Larval Growth of Oysters in a Warming and CO2-Accreting World
Thiyagarajan, V. and Ko, G.W.K. 2012. Larval growth response of the Portuguese oyster (Crassostrea angulata) to multiple climate change stressors. Aquaculture 370-371: 90-95.
As the air's CO2 content rises in response to ever-increasing anthropogenic CO2 emissions, and as more and more carbon dioxide therefore dissolves in the surface waters of the world's oceans, the pH values of the planet's oceanic waters are projected to gradually drop, leading many scientists to question how this chain of events might impact the oceanic biosphere. In one such study, Thiyagarajan and Ko (2012) conducted a number of laboratory studies designed to see how the larval growth stage of the Portuguese oyster responds to various "climate change stressors," as they describe them, by investigating the effects of low pH (7.9, 7.6, 7.4) at ambient salinity (34 ppt) and low salinity (27 ppt), while "the combined effect of pH (8.1, 7.6), salinity (24 and 34 ppt) and temperature (24°C and 30°C) was examined using factorial experimental design."
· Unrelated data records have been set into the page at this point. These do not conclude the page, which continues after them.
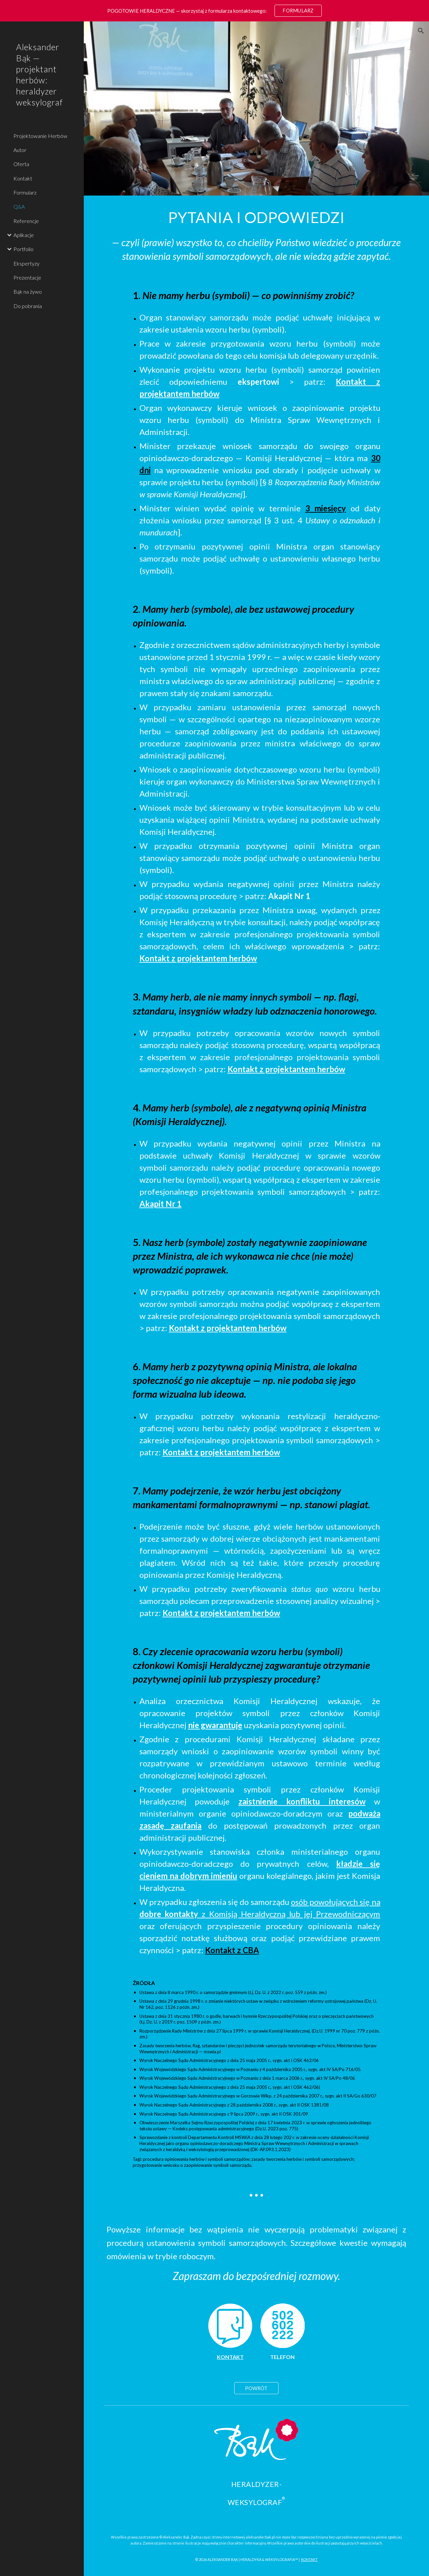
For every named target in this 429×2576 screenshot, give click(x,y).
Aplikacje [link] (23, 235)
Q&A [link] (19, 206)
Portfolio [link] (23, 249)
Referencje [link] (26, 221)
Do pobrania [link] (27, 306)
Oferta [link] (21, 164)
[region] (214, 10)
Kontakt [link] (22, 178)
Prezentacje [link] (27, 277)
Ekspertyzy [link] (26, 263)
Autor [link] (19, 150)
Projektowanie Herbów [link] (40, 136)
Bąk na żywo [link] (27, 291)
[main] (256, 217)
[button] (421, 31)
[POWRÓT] (256, 2388)
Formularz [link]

In describing their findings, the two researchers say that, "surprisingly, the early growth phase from hatching to 5-day-old veliger stage showed high tolerance to pH 7.9 and pH 7.6 at both 34 ppt and 27 ppt," while they report that "larval shell area was significantly smaller at pH 7.4 only in low-salinity [italics added]." Then, in the 3-factor experiment (see figure below), they observed that "shell area was affected by salinity and the interaction between salinity and temperature but not by other combinations [italics added]." And they discovered that "larvae produced the largest shell at the elevated temperature in low-salinity, regardless of pH [italics added]."
Mean shell area of the Portuguese oyster larvae exposed to a low-pH or elevated carbon dioxide treatment for 5 days at two levels of salinity (ambient and low-salinity) and temperature (ambient and elevated). Each bar represents the mean ± S.D. of four replicate cultures. Adapted from Thiyagarajan and Ko (2012).
In light of these several positive findings, Thiyagarajan and Ko conclude that "the growth of the Portuguese oyster larvae appears to be robust to near-future pH level (>7.6) when combined with projected elevated temperature and low-salinity in the coastal aquaculture zones of [the] South China Sea."